Кроме того, мне предстояло дождаться единственного ближайшего родственника Анны Николавевны, её внучатого племянника, проживающего в Москве. Как я уже упоминал, муж Анны Николавевны пропал без вести во время Войны. Замуж она больше не выходила и, насколько я мог догадываться, всю жизнь хранила верность своему супругу. Её единственным родственником был горячо любимый ею Серёженька, внук её младшей сестры.
На старинном, сделанном еще отцом хозяйки буфете тёмного дерева, хранилась фотография Сережи - мальчугана с упрямым лбом и хмурым взглядом не по - мальчишечьи больших глаз.
Теперь мальчугану, должно было бы быть где - то под тридцатник.И я знал о нем только то, что он работает вкакой - то фирме.
...В тот вечер я припозднился, разговорившись с одним старым охотником. За интересным разговором, да за самоваром, время пролетало незаметно. В диктофоне давно закончилась пленка; были отложены в сторону записи, а я все слушал и слушал: как ставили путики, как хозяин ходил на белку. Ах, и что за собака у него была!

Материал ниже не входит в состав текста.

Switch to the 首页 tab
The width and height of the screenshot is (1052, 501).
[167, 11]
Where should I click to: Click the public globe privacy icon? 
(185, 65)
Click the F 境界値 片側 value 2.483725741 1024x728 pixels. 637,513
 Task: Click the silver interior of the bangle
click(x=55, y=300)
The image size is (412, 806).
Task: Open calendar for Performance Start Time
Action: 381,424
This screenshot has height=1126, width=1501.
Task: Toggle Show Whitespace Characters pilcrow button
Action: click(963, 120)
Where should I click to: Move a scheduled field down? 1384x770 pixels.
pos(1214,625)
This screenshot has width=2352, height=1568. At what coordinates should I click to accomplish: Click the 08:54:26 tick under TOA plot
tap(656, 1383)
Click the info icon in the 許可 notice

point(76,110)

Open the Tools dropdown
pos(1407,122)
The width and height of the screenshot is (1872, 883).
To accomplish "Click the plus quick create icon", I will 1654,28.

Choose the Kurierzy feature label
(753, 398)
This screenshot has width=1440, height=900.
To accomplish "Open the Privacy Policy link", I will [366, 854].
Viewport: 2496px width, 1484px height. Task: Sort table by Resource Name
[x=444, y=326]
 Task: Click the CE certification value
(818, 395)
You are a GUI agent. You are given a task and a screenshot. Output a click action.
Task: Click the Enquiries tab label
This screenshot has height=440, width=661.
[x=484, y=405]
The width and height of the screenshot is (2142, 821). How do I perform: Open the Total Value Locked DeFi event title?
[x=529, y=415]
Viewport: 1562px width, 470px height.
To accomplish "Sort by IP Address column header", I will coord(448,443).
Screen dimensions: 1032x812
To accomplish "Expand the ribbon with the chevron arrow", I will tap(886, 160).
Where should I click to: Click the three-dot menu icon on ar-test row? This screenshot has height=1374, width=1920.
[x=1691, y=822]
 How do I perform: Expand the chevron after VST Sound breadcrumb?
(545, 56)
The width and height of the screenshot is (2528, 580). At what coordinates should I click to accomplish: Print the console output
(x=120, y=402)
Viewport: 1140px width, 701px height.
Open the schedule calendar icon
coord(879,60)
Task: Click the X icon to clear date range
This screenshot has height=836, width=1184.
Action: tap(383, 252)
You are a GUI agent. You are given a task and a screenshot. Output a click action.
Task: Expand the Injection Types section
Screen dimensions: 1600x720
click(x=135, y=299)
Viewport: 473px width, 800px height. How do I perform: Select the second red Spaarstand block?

Спохватившись, что уже почти стемнело,и не желая больше злоупотреблять гостеприимством, я распрощался, и, несмотря на настойчивые просьбы хозяина остаться на ночлег, ушел. А надо пояснить, что расстояния между деревнями здесь не очень большие, но расположены они изолированно. Практически каждая деревня оказывается окруженной лесом, и легче всего добираться от одной до другой по реке.
Мой путь лежал у подножия большого холма, представляющего собой отроги Тиманских гор. Древний холм являл собой величественное зрелище днем, но сейчас его вершина была скрыта тьмой. Лёгкий первобытный холодок щекотал мне шею, когда я, освещая перед собой фонариком путь, пробирался через заросшую яруткой тропинку.
Внезапно что - то заставило меня встать как вкопанного. Казалось, обостренное восприятие почувствовало ЭТО прежде, чем что - либо произошло в действительности.
Казалось, что легкий шепот рождается в моей голове, или это ночной ветер шевелит заросли душистых трав на моем пути. Я явственно услышал слова, произнесенные моей бедной умирающей хозяйкой:
"Прялка...Она. Живая.". Только голос был металлический, пустой, как лишенный души механизм.